Everyone has passions. Desires to fulfill. Dreams to reach. Goals. Oftentimes our passions are formed to motivate ourselves to get us to where we want to be. Yet, in an individual’s lifetime, there will be countless moments where our duties require priority. Responsibilities.
In Hagar’s case, from The Stone Angel, I believe her passion to be the ‘driver’ as a woman interceded with many responsibilities of women at that time. This conflict shifts from between man and woman to between elder and youth throughout the book, as is originally seen between Hagar and Bram shifted to Hagar and her children. The conflict always took the side of Hagar’s personal passions, even if it seemed like a compromise from her side in any way. This conflict struck her harder through feelings of regret rather than through the pains of choosing in the moment. This is the true conflict between passions and responsibility.
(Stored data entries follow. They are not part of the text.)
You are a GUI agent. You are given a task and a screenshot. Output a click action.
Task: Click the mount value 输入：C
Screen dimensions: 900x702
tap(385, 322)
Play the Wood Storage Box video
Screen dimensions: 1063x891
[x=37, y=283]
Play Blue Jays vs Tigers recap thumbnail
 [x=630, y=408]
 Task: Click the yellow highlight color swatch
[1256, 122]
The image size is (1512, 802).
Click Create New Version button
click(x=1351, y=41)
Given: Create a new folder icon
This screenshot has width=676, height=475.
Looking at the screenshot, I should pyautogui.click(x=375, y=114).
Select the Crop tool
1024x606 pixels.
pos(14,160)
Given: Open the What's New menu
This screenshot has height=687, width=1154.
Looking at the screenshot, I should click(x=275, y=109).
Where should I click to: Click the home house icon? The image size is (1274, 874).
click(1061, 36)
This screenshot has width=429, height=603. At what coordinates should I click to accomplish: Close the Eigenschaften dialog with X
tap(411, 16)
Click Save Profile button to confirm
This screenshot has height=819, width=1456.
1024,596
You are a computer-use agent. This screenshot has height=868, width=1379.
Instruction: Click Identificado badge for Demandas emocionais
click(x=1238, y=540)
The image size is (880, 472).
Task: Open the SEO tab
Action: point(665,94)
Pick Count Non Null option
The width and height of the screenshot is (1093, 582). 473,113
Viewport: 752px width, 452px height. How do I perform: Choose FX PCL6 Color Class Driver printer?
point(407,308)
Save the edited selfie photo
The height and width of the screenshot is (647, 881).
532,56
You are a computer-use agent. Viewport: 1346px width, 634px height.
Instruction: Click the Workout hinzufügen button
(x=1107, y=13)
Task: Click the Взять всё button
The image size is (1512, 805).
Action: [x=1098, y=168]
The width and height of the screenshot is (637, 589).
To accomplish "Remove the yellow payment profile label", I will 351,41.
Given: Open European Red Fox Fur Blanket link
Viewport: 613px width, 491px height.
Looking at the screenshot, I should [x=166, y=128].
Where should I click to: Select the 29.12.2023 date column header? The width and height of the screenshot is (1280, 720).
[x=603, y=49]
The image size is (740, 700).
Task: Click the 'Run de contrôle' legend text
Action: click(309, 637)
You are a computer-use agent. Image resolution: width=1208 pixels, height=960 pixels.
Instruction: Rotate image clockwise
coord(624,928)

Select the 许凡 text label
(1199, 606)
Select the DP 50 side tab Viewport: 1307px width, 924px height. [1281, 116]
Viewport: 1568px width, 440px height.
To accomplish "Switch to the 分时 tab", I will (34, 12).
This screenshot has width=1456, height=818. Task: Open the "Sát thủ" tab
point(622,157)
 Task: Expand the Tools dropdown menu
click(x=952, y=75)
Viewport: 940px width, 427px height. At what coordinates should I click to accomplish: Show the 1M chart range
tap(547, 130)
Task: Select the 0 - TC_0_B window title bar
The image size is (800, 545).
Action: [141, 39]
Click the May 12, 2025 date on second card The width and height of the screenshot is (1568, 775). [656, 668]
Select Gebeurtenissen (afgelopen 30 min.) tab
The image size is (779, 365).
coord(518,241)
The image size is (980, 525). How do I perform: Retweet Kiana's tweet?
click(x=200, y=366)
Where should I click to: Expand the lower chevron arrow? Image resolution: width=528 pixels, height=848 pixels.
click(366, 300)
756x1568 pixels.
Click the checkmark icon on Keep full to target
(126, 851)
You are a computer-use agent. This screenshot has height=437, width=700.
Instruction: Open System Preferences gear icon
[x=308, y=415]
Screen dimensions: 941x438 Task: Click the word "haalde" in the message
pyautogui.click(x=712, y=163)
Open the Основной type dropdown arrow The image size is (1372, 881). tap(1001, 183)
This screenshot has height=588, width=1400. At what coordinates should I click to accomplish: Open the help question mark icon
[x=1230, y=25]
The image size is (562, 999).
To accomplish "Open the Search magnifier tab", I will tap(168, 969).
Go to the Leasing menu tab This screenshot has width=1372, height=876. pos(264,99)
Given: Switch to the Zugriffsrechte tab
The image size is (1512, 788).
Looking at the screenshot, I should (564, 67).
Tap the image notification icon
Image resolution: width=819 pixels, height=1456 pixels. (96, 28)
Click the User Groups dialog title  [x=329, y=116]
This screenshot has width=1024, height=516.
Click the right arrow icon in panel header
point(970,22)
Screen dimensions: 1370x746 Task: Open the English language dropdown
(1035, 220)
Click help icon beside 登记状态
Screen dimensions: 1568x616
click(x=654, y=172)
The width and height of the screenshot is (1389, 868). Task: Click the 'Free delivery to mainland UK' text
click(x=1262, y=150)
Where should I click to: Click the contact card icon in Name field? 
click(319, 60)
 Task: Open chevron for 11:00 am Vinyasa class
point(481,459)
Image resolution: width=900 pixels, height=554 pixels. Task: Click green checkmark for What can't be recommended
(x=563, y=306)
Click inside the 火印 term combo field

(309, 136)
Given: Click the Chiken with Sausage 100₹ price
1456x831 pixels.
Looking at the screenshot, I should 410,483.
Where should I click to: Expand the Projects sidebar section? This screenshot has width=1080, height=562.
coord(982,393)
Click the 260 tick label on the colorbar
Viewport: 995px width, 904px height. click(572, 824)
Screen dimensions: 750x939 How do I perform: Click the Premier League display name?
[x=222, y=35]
Responsibilities as a wife, responsibilities as a mother, responsibilities as a person. Each of these consist of the same thing, but at different intensities; affection. The wife is expected to bear a high level of affection towards her husband, without disrespecting either herself and her husband. The mother is dutifully responsible for unconditionally loving her children, whilst a person is simply expected to love out of goodwill and nothing more. To forsake these qualities for a passion, especially one so contradicting, could be considered betrayal. To become a wife is to uptake a certain level of responsibility with your significant other, which she owed Bram. To become a mother is to also initiate that unconditional love aspect, forgiveness and care, etc, which she owed to her children. And yet, there are moments where Hagar is unable to control her private passions; such as times where she would berate Bram for his nature, or incidentally demean others for her self image. However, it is still unfair to label Hagar as a bad woman from this – for everyone has passions.
Passions are a natural ecstasy. They cannot be forsaken, either. To subdue one’s own passions is to conform. Hagar’s passions, however contradicting, should not have been ignored, yet also not indulged in. Indulgence in one results in detachment of the other; and neither of these are worth sacrificing for the other.
Hagar’s conflict arises, at its roots, in her passions being smothered in her early years, and hence her tendencies to be formed in a similar way. She was not shown nor told how to balance the responsibilities of her life with her desires. Because of these factors, Hagar indulged too much in one, neglecting the other, and the conflict hitting her afterwards, as regret.
Regrets are but the fears derived from the past, from a imbalance of these forces in any way.